Era de noche… una noche exquisita donde el calor y el frío se peleaban segundo a segundo quién era más. Donde la luna se escondía tras las nubes, quizás por miedo ya que sabía sobre los oscuros acontecimientos que ocurrirían durante esa noche. A lo lejos se escuchaban los queltehues, que con su incesante graznido no hacían sino encrespar el alma del jinete. Éste, raudamente cabalgaba a fin de cumplir con entregar la importantísima carta, encomendada por la dueña de su corazón y sus pensamientos. Ya gran parte del tramo estaba recorrido: sólo faltaba rodear el lago y podría cumplir su promesa.
– Vamos cabalgando!!- exclamó el jinete, tras atizar su noble corcel. Imprevistamente un trueno desmoronó sus pensamientos y le trajo de vuelta al mundo. Bajóse del caballo a fin de inspeccionar que todo estuviere bien. Ahí fue cuando apareció el demonio. Éste poseía unos grandes ojos rojos, los cuales provocaban un horror indescriptible y su piel era de un color verde musgo. La expresión de su rostro, si bien parecía tener la ira de mil infiernos, era tranquilo. El corcel salió galopando a más no poder mientras el demonio se acercaba al jinete y tras murmurar dos o tres frases en latín, el jinete también huyó.

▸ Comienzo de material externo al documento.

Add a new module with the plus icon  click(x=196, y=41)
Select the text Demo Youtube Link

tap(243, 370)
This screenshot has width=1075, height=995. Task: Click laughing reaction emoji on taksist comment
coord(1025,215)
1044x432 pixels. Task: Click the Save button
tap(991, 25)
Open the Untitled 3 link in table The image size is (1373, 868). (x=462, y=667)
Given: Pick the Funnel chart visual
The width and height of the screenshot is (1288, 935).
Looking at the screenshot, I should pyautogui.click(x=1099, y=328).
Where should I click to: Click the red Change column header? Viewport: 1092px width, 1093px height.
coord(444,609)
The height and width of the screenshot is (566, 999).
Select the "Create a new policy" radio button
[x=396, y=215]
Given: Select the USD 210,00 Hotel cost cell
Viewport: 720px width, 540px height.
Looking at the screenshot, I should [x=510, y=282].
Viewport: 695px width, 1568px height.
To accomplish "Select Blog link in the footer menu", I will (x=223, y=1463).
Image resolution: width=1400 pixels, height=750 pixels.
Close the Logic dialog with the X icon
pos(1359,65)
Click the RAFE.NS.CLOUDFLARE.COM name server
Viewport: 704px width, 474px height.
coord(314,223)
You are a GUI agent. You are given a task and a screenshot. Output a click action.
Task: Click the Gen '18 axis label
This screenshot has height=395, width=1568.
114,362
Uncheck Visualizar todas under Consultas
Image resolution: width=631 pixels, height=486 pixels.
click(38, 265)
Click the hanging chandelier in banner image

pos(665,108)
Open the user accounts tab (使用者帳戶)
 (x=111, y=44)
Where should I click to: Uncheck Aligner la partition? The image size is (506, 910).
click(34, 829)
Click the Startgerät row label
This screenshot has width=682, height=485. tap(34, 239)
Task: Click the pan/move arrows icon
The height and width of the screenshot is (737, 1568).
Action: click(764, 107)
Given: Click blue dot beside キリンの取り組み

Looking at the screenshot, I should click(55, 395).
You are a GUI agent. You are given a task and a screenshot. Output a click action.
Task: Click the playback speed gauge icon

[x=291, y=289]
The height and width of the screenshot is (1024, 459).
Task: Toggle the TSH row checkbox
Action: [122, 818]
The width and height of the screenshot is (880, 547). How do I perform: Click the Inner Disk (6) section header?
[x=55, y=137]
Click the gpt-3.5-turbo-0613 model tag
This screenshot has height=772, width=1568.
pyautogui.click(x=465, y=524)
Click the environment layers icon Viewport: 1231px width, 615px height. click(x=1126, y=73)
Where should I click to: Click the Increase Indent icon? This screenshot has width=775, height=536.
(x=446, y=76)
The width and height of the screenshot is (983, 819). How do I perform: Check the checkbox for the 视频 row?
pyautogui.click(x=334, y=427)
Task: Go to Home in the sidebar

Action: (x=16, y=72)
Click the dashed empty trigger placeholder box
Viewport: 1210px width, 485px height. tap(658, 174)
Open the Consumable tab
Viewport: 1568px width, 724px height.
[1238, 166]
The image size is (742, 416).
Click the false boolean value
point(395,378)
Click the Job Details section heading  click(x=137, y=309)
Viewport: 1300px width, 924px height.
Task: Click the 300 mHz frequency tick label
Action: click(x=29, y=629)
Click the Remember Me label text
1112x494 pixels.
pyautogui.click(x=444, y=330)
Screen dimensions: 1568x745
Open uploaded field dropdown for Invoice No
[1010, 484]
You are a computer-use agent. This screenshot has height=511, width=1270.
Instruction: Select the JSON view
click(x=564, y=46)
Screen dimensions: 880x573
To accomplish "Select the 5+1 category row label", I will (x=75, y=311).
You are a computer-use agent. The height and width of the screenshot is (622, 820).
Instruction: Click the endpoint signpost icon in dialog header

Apretando fuertemente la carta con sus manos temblorosas siguió corriendo con toda su alma. Esto pudo ser hasta que el miedo le paralizó el corazón y no logró seguir corriendo. Desplomándose en el suelo soltó la carta y la criatura le alcanzó. «Hablaré claramente esta vez», musitó el engendro. «Tú eres el demonio». Y el jinete, mirándose en el lago, comprendió que llevaba muerto varios meses.